Extracted entries.

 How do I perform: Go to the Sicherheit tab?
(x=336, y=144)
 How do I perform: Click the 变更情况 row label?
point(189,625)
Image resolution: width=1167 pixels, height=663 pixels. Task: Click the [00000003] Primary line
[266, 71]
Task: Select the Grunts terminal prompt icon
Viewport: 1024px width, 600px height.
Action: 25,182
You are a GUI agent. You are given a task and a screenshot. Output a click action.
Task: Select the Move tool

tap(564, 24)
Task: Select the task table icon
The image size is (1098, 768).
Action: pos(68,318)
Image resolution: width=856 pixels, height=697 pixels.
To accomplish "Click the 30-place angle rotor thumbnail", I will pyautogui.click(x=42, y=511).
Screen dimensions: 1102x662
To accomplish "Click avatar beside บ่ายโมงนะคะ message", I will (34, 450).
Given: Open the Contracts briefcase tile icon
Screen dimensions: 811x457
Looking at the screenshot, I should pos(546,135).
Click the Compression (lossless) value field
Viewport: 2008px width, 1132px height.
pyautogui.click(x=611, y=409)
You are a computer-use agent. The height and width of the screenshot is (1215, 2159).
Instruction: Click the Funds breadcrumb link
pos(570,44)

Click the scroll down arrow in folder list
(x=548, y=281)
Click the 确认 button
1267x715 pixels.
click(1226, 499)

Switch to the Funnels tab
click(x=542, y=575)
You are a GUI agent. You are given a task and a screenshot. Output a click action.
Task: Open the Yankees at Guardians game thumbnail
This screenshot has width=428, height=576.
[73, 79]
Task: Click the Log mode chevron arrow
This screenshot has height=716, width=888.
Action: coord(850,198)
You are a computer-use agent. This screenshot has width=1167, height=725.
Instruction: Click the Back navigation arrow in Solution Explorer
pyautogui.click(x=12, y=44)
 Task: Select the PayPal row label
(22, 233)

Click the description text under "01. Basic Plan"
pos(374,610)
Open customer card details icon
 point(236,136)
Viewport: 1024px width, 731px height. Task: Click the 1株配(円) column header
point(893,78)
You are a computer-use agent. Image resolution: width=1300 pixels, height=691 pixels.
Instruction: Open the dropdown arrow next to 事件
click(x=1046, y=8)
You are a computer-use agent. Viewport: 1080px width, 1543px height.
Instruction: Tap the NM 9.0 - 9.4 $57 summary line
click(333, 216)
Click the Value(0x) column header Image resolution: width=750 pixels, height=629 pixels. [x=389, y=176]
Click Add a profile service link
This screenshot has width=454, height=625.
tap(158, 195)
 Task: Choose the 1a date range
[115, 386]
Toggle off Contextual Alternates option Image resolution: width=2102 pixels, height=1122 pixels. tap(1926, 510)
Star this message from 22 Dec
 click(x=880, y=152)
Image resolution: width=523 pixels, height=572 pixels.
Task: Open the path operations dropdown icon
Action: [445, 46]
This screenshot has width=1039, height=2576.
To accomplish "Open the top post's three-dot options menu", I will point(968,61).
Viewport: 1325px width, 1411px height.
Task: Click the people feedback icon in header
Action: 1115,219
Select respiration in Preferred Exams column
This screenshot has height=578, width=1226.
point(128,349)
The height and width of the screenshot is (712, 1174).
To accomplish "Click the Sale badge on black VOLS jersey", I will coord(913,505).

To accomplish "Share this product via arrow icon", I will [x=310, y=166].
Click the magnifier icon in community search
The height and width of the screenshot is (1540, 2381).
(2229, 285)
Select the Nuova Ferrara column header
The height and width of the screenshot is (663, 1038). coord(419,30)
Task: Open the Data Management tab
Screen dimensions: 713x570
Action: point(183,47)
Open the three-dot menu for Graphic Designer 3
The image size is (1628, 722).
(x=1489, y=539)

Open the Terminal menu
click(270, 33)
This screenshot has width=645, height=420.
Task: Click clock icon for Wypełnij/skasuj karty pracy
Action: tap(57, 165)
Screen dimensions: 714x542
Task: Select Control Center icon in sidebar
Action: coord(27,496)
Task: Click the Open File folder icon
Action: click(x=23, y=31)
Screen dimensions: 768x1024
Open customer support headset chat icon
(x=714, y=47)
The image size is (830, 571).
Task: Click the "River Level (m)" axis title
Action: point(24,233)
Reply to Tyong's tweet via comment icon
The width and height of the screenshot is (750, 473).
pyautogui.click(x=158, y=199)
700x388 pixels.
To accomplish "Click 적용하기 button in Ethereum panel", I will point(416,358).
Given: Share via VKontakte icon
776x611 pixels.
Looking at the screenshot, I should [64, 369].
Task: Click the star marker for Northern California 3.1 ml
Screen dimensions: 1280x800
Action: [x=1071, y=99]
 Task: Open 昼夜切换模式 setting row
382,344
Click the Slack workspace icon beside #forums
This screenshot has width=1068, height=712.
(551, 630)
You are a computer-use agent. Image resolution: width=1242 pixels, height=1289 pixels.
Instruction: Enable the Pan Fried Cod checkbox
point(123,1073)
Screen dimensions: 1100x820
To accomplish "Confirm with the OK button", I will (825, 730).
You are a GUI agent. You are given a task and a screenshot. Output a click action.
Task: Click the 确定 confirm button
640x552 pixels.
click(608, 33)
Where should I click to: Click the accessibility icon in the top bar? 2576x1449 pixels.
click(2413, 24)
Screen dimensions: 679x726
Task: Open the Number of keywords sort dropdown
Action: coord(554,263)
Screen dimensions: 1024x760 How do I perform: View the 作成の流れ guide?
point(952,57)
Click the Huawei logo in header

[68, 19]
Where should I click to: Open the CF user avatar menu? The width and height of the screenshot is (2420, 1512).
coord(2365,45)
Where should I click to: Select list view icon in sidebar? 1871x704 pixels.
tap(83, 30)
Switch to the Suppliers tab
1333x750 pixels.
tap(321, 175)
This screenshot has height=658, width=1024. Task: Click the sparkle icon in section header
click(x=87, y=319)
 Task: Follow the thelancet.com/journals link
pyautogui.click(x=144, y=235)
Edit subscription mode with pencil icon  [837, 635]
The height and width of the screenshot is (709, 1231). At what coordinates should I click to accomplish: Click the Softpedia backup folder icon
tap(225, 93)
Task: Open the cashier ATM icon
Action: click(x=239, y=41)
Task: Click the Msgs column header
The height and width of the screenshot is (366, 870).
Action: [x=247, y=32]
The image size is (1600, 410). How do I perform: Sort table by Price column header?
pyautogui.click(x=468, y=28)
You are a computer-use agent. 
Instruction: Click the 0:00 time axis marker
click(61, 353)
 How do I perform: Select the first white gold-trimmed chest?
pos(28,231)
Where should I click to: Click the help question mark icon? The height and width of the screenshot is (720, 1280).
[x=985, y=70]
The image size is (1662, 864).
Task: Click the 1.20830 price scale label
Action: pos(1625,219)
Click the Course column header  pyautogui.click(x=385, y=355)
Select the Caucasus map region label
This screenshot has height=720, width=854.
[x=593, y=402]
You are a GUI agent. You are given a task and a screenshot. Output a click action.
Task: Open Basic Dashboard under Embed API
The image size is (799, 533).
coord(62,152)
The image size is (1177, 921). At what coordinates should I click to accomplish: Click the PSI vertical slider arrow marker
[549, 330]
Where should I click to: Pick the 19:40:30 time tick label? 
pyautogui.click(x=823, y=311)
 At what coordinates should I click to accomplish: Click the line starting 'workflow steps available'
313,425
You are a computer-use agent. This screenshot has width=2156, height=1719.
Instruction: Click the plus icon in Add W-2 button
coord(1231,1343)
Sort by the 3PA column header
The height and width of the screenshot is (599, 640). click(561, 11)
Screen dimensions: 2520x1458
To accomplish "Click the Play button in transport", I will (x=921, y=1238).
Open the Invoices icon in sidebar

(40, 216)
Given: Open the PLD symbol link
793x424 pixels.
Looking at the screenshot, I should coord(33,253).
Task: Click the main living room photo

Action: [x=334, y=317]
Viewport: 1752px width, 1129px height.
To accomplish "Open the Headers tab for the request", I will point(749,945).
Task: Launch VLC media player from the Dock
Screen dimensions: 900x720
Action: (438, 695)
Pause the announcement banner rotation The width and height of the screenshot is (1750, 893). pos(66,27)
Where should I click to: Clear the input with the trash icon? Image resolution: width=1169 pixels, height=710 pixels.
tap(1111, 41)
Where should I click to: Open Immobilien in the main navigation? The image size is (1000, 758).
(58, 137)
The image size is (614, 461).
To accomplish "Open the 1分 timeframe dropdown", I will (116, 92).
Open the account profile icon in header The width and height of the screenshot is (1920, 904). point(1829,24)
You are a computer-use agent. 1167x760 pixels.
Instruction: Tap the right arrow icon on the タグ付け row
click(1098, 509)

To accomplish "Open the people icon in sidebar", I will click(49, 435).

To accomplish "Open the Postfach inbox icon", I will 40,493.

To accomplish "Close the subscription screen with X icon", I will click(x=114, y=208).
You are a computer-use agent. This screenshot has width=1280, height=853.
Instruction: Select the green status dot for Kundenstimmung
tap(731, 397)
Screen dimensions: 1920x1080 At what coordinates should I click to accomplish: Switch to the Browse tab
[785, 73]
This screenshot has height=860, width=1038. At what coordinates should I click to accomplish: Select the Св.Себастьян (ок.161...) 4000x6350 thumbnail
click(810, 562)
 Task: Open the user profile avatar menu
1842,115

Exercise requirements.
Reproduce the stretch from the start of the records through the line containing "pos(374,610)", substituting "Command" for every "Instruction" and leaving everything else unchanged.

Solution below.
 How do I perform: Go to the Sicherheit tab?
(x=336, y=144)
 How do I perform: Click the 变更情况 row label?
point(189,625)
Image resolution: width=1167 pixels, height=663 pixels. Task: Click the [00000003] Primary line
[266, 71]
Task: Select the Grunts terminal prompt icon
Viewport: 1024px width, 600px height.
Action: 25,182
You are a GUI agent. You are given a task and a screenshot. Output a click action.
Task: Select the Move tool

tap(564, 24)
Task: Select the task table icon
The image size is (1098, 768).
Action: pos(68,318)
Image resolution: width=856 pixels, height=697 pixels.
To accomplish "Click the 30-place angle rotor thumbnail", I will pyautogui.click(x=42, y=511).
Screen dimensions: 1102x662
To accomplish "Click avatar beside บ่ายโมงนะคะ message", I will (34, 450).
Given: Open the Contracts briefcase tile icon
Screen dimensions: 811x457
Looking at the screenshot, I should pos(546,135).
Click the Compression (lossless) value field
Viewport: 2008px width, 1132px height.
pyautogui.click(x=611, y=409)
You are a computer-use agent. The height and width of the screenshot is (1215, 2159).
Command: Click the Funds breadcrumb link
pos(570,44)

Click the scroll down arrow in folder list
(x=548, y=281)
Click the 确认 button
1267x715 pixels.
click(1226, 499)

Switch to the Funnels tab
click(x=542, y=575)
You are a GUI agent. You are given a task and a screenshot. Output a click action.
Task: Open the Yankees at Guardians game thumbnail
This screenshot has width=428, height=576.
[73, 79]
Task: Click the Log mode chevron arrow
This screenshot has height=716, width=888.
Action: coord(850,198)
You are a computer-use agent. This screenshot has width=1167, height=725.
Command: Click the Back navigation arrow in Solution Explorer
pyautogui.click(x=12, y=44)
 Task: Select the PayPal row label
(22, 233)

Click the description text under "01. Basic Plan"
pos(374,610)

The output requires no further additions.